From the very start of the Benedictine mission in the southern Tanzania, it was clear that care for the sick was part and parcel of evangelization. It is not surprising, then, that at Ndanda, right from the beginning, the early missionaries were urged to attend to the sick people. In so doing, they believed the message of Christ’s love would reach all people without excluding believers from nonbelievers. The more systematic care for the sick in Ndanda was done by the Benedictine Missionaries Sisters of Tutzing.
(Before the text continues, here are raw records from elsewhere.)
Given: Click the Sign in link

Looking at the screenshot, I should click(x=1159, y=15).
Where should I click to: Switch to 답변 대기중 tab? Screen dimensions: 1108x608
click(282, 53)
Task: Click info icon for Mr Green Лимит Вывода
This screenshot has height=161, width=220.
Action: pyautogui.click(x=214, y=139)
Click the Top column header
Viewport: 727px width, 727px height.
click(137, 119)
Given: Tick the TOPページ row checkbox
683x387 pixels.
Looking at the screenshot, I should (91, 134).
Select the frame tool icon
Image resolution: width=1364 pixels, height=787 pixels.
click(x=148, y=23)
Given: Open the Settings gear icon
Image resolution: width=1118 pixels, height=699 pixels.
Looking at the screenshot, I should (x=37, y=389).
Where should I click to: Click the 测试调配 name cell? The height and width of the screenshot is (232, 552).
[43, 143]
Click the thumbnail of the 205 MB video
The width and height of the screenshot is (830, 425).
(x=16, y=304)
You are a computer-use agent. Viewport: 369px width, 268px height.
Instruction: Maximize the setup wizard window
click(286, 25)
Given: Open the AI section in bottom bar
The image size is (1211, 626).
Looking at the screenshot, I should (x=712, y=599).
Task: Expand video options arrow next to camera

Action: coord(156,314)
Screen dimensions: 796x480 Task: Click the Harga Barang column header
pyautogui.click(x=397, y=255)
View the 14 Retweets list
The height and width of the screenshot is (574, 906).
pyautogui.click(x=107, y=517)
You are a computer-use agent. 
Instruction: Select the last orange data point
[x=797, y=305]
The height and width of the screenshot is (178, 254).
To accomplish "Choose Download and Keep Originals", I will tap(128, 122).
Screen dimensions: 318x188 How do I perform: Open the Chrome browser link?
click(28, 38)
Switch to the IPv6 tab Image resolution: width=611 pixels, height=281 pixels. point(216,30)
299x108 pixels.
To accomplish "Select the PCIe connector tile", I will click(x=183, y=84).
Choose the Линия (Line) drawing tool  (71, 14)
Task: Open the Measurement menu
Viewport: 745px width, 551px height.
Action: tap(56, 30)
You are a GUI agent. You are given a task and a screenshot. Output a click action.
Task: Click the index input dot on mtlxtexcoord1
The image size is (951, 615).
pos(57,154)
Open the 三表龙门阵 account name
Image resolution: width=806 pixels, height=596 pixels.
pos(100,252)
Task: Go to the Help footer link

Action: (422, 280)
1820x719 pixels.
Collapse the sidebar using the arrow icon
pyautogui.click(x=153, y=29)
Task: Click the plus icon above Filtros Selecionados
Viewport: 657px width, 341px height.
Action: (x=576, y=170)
This goes as far back as early 1900. Care for the sick included treatment for poisoning, malaria, leprosy, etc. Already before the Second World War, Ndanda had developed a moderately modern hospital of its time due to the efforts of Sr. Theckla Stinnesbeck. In cooperation with the Benedictine Sisters the Ndanda Hospital was completely rebuilt. Now it has 300 beds, new operation facility and a well functioning pharmacy – thanks to our benefactors. Though somewhat overcrowded, it is better equipped than most hospitals in the southern region of Tanzania and functions somehow as a referring hospital for the Lindi and Mtwara regions.


Right:  The hospital has a well established Dental department, thanks to our benefactors. In this picture a dental specialist of the hospital treats one of evercoming patients. 

Left: a midwife Nurse assitant at the hospital welcomes a new born baby to  the world while the baby's mother looks on.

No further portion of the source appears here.